PAGE EXTRACT
-=-=-

That's all he left (Chocolate Chip Meringues)

This is all that is left of 3 dozen meringues

We made 3 dozen of these yesterday and this is all that’s left. 

This is a very easy recipe for chocolate chip meringues.  No baking is needed.  I modified an Emeril Lagasse recipe that I saw on the Food Network a long time ago while waiting for Jordan to return from kindergarten.  He had walnuts in it also.  We are dealing with nut allergies, so that is not an option.  Additionally, I think the nuts would wash out the great flavor combination of chocolate and meringue.

Last night Jordan was craving these, so we made them at 10 PM. By 7 PM, not much left.  I even had a few.  These meringues are not baked and they retain a very moist flavor.  I've found the baked versions to be more dry.

Chocolate Chip Meringue Recipe

3 large egg whites, at room temperature
3/4-teaspoon cream of tartar   
1-cup superfine granulated sugar  
1.5 teaspoon vanilla extract
1.5 cup semisweet chocolate chips or finely chopped semisweet chocolate  1 cup finely

Preheat the oven to 350 degrees F and line 2 baking sheets with parchment paper. Set aside.

In the bowl of an electric mixer, beat egg whites until foamy (use the whisk type attachement, not the paddle one)

-=-=-

INFORMATION SHOWN
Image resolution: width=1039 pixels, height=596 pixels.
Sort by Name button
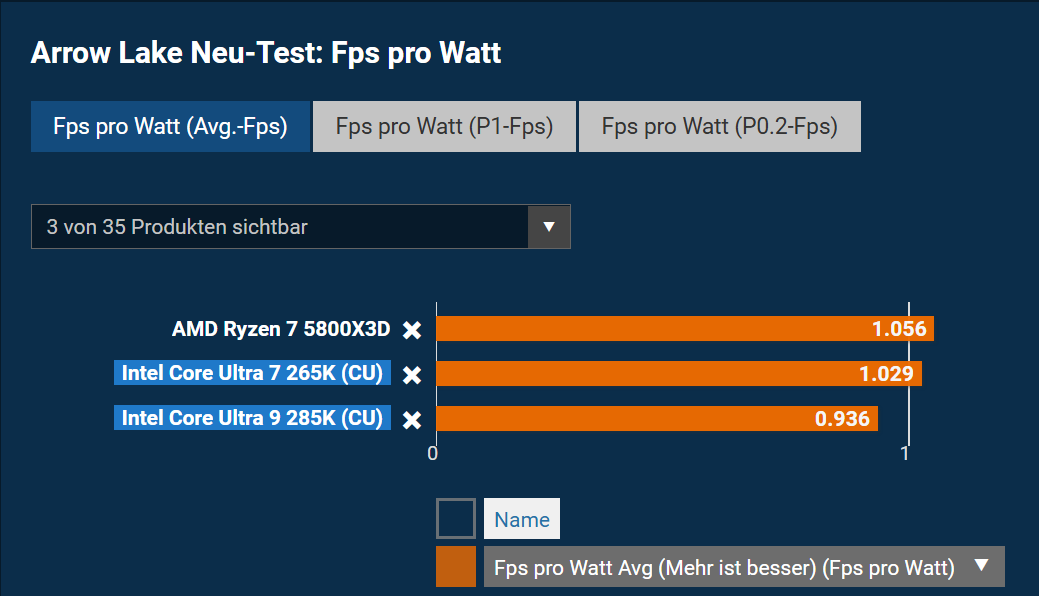tap(522, 519)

-=-=-

WORK TASK 1
In the chocolate chip meringue post, whose recipe was modified to create this one?
WORK TASK 2
Decide whether each statement agrees with the chocolate chip meringue post. Answer yes or no and quote the words from the post that settle it.
(a) The original recipe also contained walnuts.
(b) The egg whites should be at room temperature.
(c) The paddle attachment should be used to beat the egg whites.
WORK TASK 3
Continue the chocolate chip meringue post from the point where it ends.

FINAL ANSWER 1
A recipe by Emeril Lagasse, seen on the Food Network.

FINAL ANSWER 2
(a) Yes: "He had walnuts in it also."
(b) Yes: "3 large egg whites, at room temperature"
(c) No: "use the whisk type attachement, not the paddle one"

FINAL ANSWER 3
Add the cream of tartar and beat until fluffy but not at all dry. (Be careful not to over beat.) Add the sugar gradually, about 3 tablespoons at a time.
When 1/2 of the sugar has been added, add the vanilla extract. Continue beating and adding remaining sugar gradually until all of the sugar is dissolved and the meringue is very shiny and tight. Gently fold in the chocolate chips. 
Working one teaspoon at a time, push a teaspoonful of meringue from the tip of 1 teaspoon with the back of another teaspoon onto the lined baking sheets, leaving 1-inch of space between cookies.  You can make swirly tops.  You can also pipe this…but the simplest way is to use a spoon.

Place baking sheets in the preheated oven and turn the oven off. Leave the cookies (undisturbed) in the oven for at least 2 hours and up to overnight, or until cookies are crisp and dry.  No baking is needed.